We strive to make our work as reproducible as possible. Thus we established the following rules for developing deep learning models within our team:

when training on shared infrastructure make sure you don't use all the resources
when training on shared infrastructure please train your models inside docker containers
connect your training with our MLFlow instance
the code for your training should be in our repo: https://scm.cms.hu-berlin.de/berlinunited/tools/naoth-deeplearning
datasets used for training should be published to datasets.naoth.de
trained models should be published at models.naoth.de

Train Models inside docker¶

Note

TODO: fix user permissions, add restrictions for cpu, how to train headless?
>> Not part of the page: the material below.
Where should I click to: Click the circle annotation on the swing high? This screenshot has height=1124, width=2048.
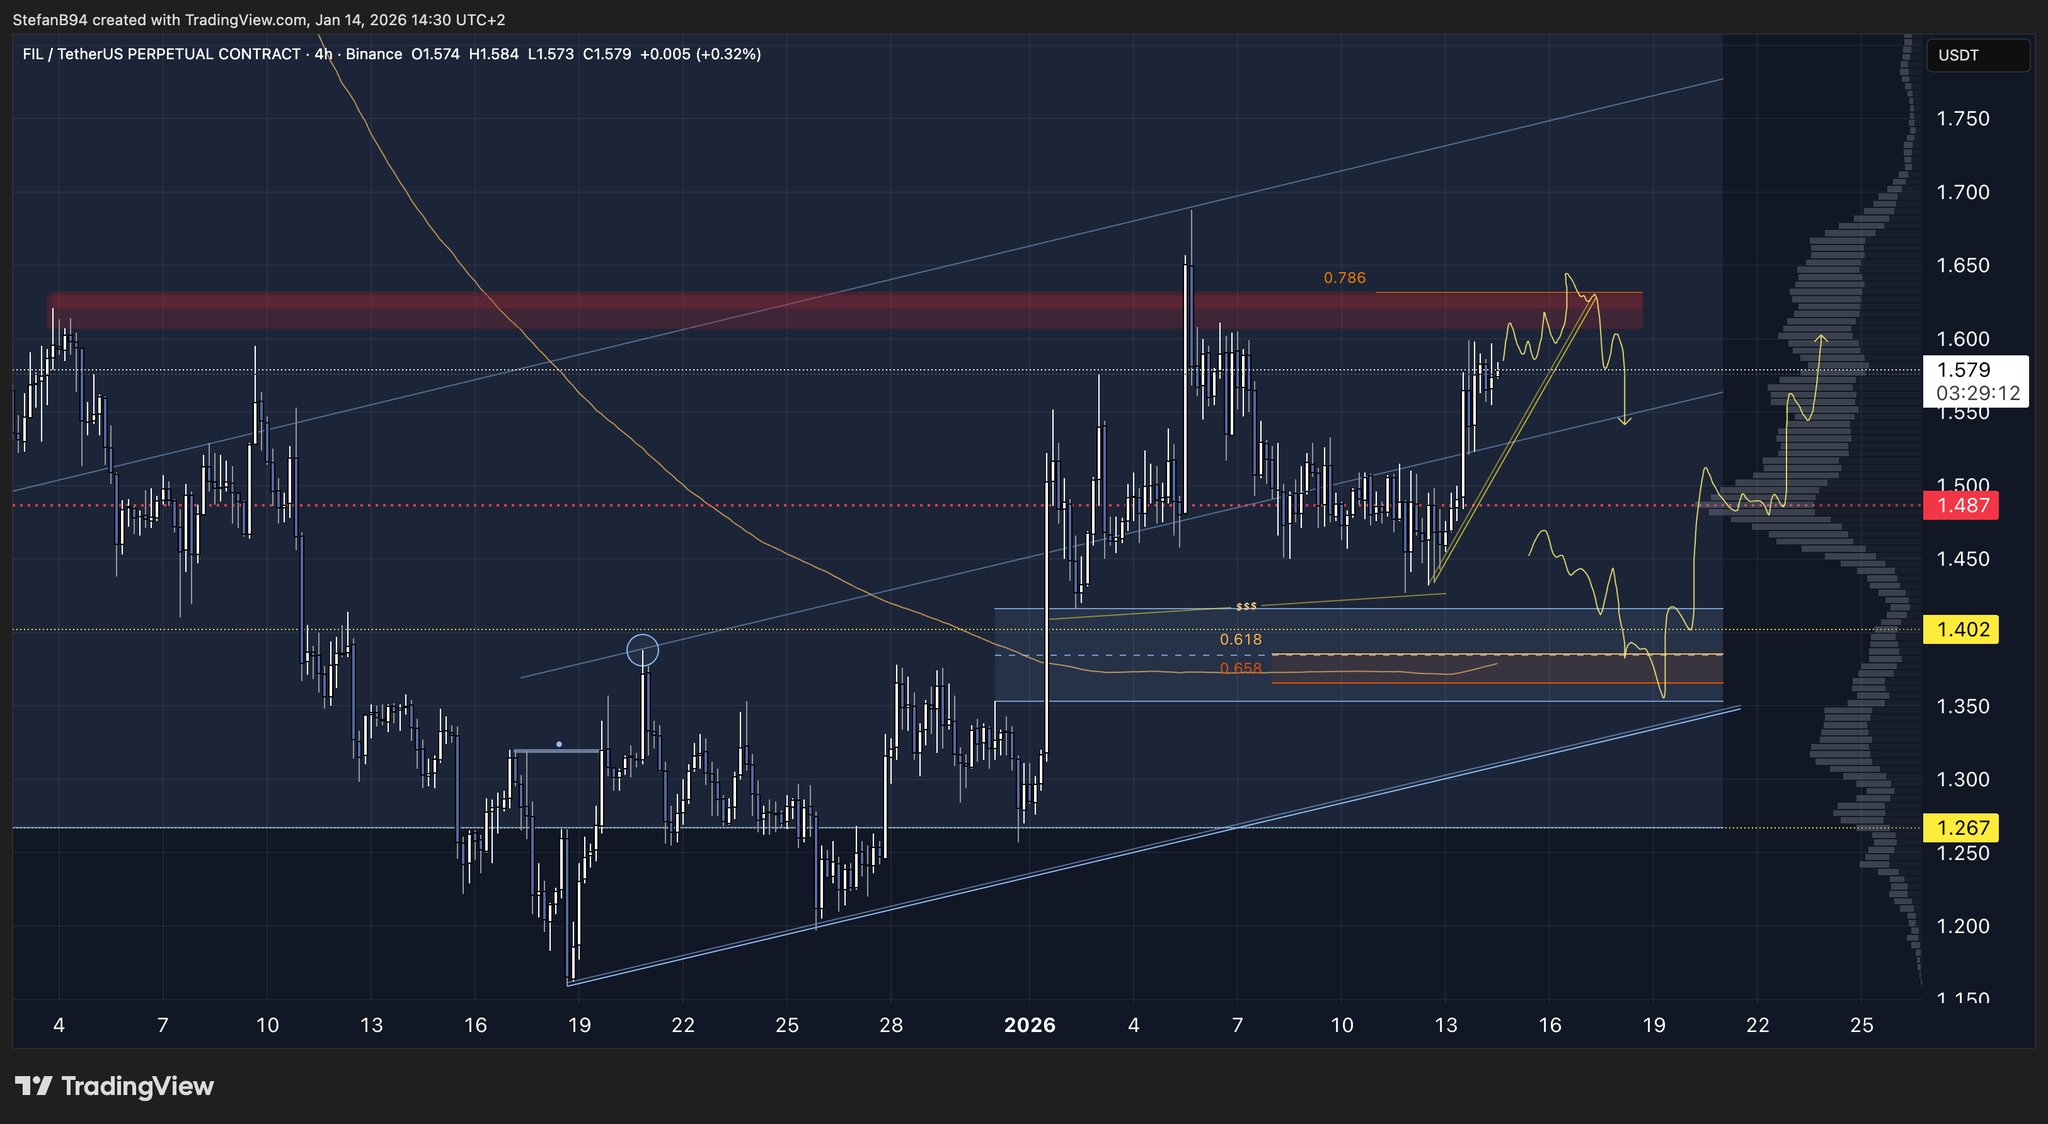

TODO: setting a user gives a weird error, that perhaps can be ignored

As an example we show how you can train a tensorflow model: Lets assume you have the following folder structure inside the deepl learning repo:

ball_detection_tf/
├── my_cool_dataset.pkl
└── train.py

cd inside the ball_detection_tf folder and run

docker run  -it --privileged -v ${PWD}:/mycode -u $(id -u):$(id -g) --cpuset-cpus="0-3" --ipc host -w /mycode tensorflow/tensorflow:latest-gpu /bin/bash

or if you don't have a GPU available run

docker run  -it --privileged -v ${PWD}:/mycode --cpuset-cpus="0-3" --gpus all --ipc host -w /mycode tensorflow/tensorflow:latest /bin/bash

after that you will have a bash shell inside the container. The current path on your machine is mount at /mycode. Typing ls should give you:

my_cool_dataset.pkl  train.py

Now you can run your python script normally.